Discriminação é questão de saúde pública – Foto: Divulgação/Freepik
Quando a violência cotidiana adoece
Discriminação não é apenas injustiça social — é também questão de saúde pública. Estudos já demonstram que vivências constantes de discriminação estão diretamente ligadas ao aumento de casos de ansiedade, depressão, hipertensão e doenças crônicas. Para Pedro de Paula, diretor-executivo da Vital Strategies,
“Gerar evidências sobre a discriminação é essencial para que o SUS incorpore esses dados na formulação de políticas públicas. Isso significa ampliar o olhar sobre os determinantes sociais da saúde e combater desigualdades estruturais na raiz.”
O racismo estrutural não se combate com discursos
A pesquisa reforça uma verdade incômoda: o racismo no Brasil não é exceção, é estrutura. Como lembra Layla Pedreira Carvalho, diretora de Políticas de Ações Afirmativas do Ministério da Igualdade Racial,
“Não há solução única para o racismo institucional. É preciso monitorar práticas discriminatórias em todas as esferas — da saúde à segurança, do trabalho ao consumo. A pesquisa é uma ferramenta potente para fundamentar e acelerar políticas públicas antirracistas.”
Plataforma pela equidade racial e saúde
A divulgação dos dados marca também o lançamento da plataforma “Equidade Racial e Saúde”, desenvolvida em parceria entre o Ministério da Igualdade Racial, a Vital Strategies e o Instituto Ibirapitanga. A ideia é oferecer um repositório dinâmico de estudos, evidências e recomendações para formular políticas mais equitativas e informadas por dados reais — e não apenas por boas intenções.

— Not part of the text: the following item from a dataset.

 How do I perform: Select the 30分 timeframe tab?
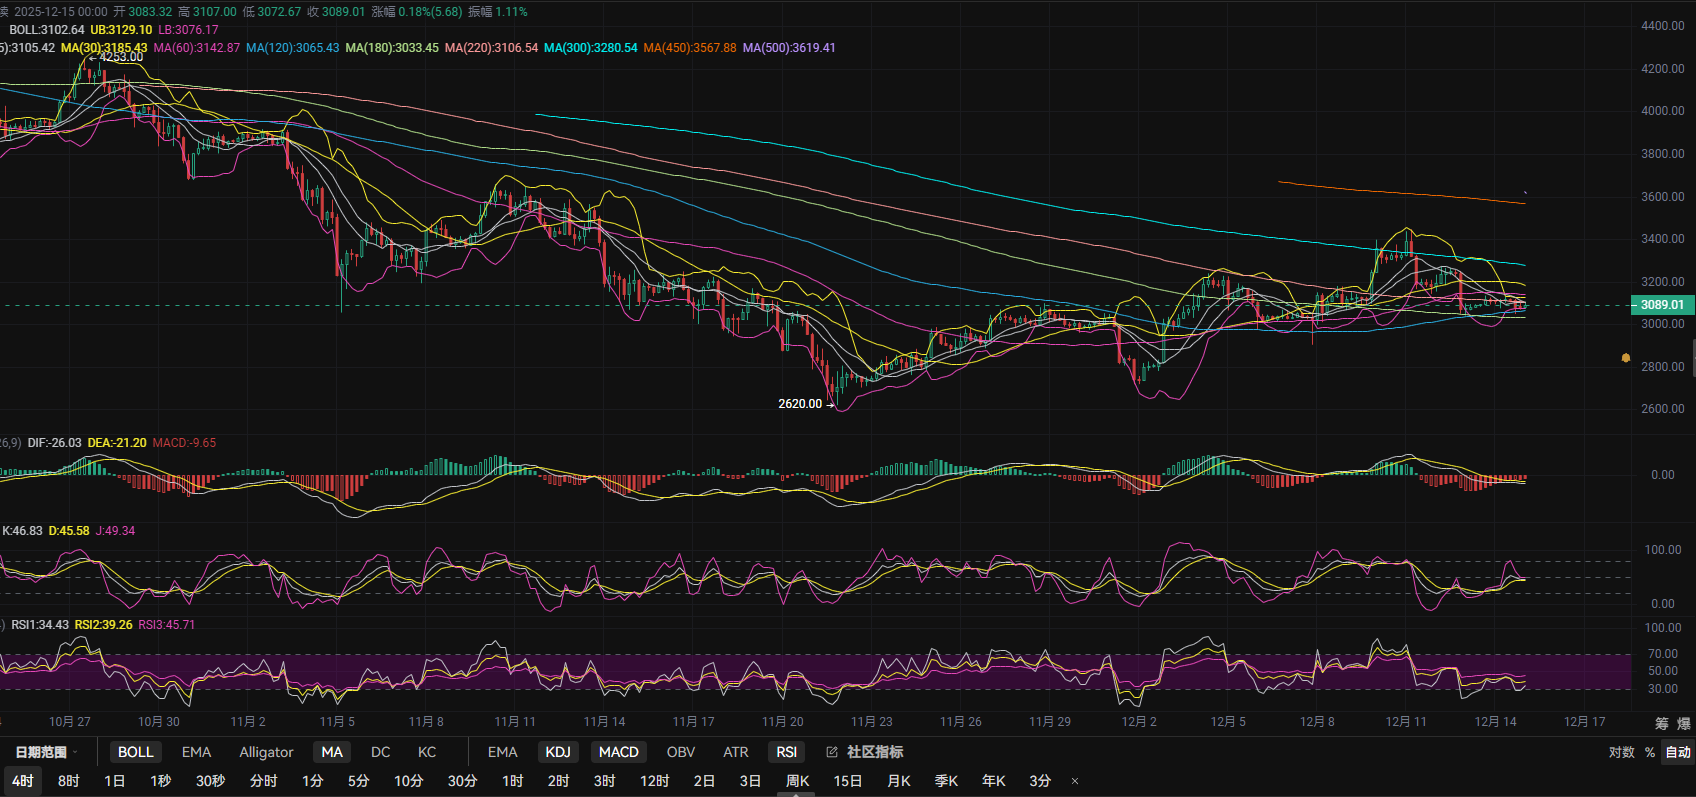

É difícil ignorar a contundência dos dados. Mais difícil ainda é seguir como se eles não nos atravessassem. O que essa pesquisa escancara não é apenas uma estatística: é o retrato vivo de um país que ainda precisa se olhar no espelho e escolher ser melhor. Mais do que indignação, precisamos de ação — institucional, coletiva e cotidiana. Porque um país onde a cor da pele define o tratamento é um país que ainda não entendeu o verdadeiro significado de igualdade.
A mudança começa quando reconhecemos o problema — e agimos com coragem para superá-lo.